Ricoeur's hermeneutic arc combines two distinct hermeneutics: one that moves from existential understanding to explanation and another that moves from explanation to existential understanding. In the first hermeneutic, subjective guessing is objectively validated. Here, understanding corresponds to a process of hypothesis formation, based on analogy, metaphor and other mechanisms for ``divination.'' Hypothesis formation must not only propose senses for terms and readings for texts but also assign importance to parts and invoke hierarchical classificatory procedures. The wide range of hypothesis formation means that possible interpretations may be reached through many paths. Following Hirsch , explanation becomes a process of validating informed guesses. Validation proceeds through rational argument and debate based a model of judicial procedures in legal reasoning. It is therefore distinguished from verification which relies on logical proof. As Hirsch notes, this model may lead into a dilemma of ``self-confirmability'' when non-validatable hypotheses are proposed.

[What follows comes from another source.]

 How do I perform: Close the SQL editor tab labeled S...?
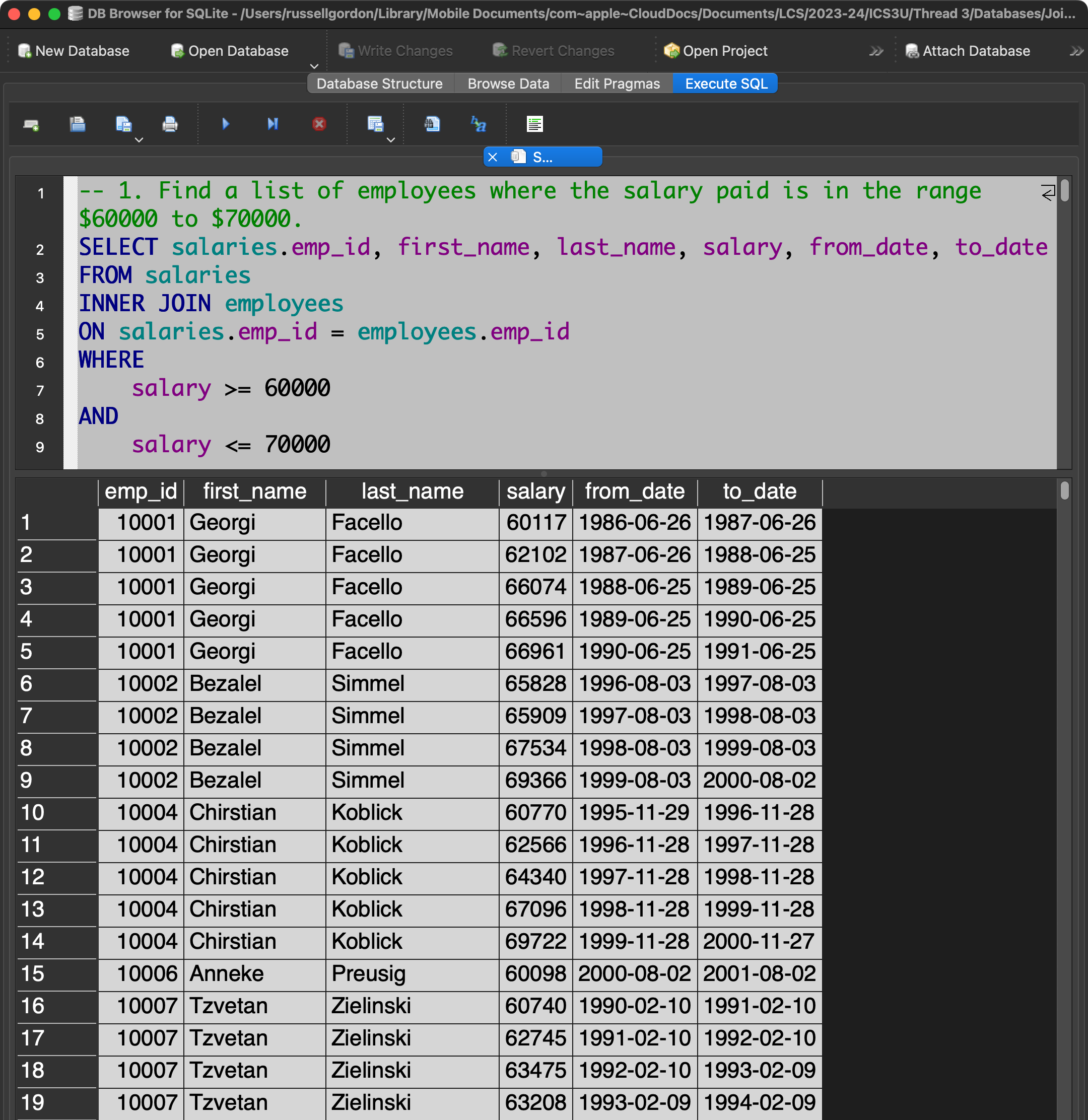tap(493, 157)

Ricoeur escapes this dilemma by incorporating Popper's notion of ``falsifiability''  into his methods for validation, which he applies to the internal coherence of an interpretation and the relative plausibility of competing interpretations.

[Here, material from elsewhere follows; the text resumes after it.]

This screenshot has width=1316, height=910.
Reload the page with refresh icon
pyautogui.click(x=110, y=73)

In the second hermeneutic that moves from explanation to understanding, Ricoeur distinguishes two stances regarding the referential function of text: a subjective approach and a structuralist alternative. The subjective approach incrementally constructs the world that lies behind the text but must rely on the world-view of the interpreter for its pre-understanding. Although the constructed world-view may gradually approximate the author's as more text is interpreted, the interpreter's subjectivity cannot be fully overcome. In contrast, Ricoeur sees the structuralist approach as suspending reference to the world behind the text and focusing on a behavioral inventory of the interconnections of parts within the text. As noted earlier, the structural interpretation brings out both a surface and a depth interpretation. The depth semantics is not what the author intended to say but what the text is about, the non-ostensive reference of the text. Understanding requires an affinity between the reader and the aboutness of the text, that is, the kind of world opened up by the depth semantics of the text. Instead of imposing a fixed interpretation, the depth semantics channels thought in a certain direction. By suspending meaning and focusing on the formal algebra of the genres reflected in the text at various levels, the structural method gives rise to objectivity while capturing the subjectivity of both the author and the reader.
Like the other traditions, Ricoeur's hermeneutic arc can be interpreted as a bootstrapping process. Because he grounds the bootstrapping in an eidetic phenomenology, incorporates an internal referential model of the text constructed by the interpreter, and then begins interpretation with a structural analysis, Ricoeur's theory of interpretation may be easier to envision in computational terms. But the central bootstrapping locomotor in his theory is the alternation between forming hypotheses about meanings and validating those hypothesis through argument. This view resonates strongly with computational ideas about common-sense reasoning. Indeed, these ideas lead Ricoeur to identify metaphor as the main source of semantic innovation [71.4, 71.5], linguistic evolution, and therefore as major question for hermeneutics [71.6].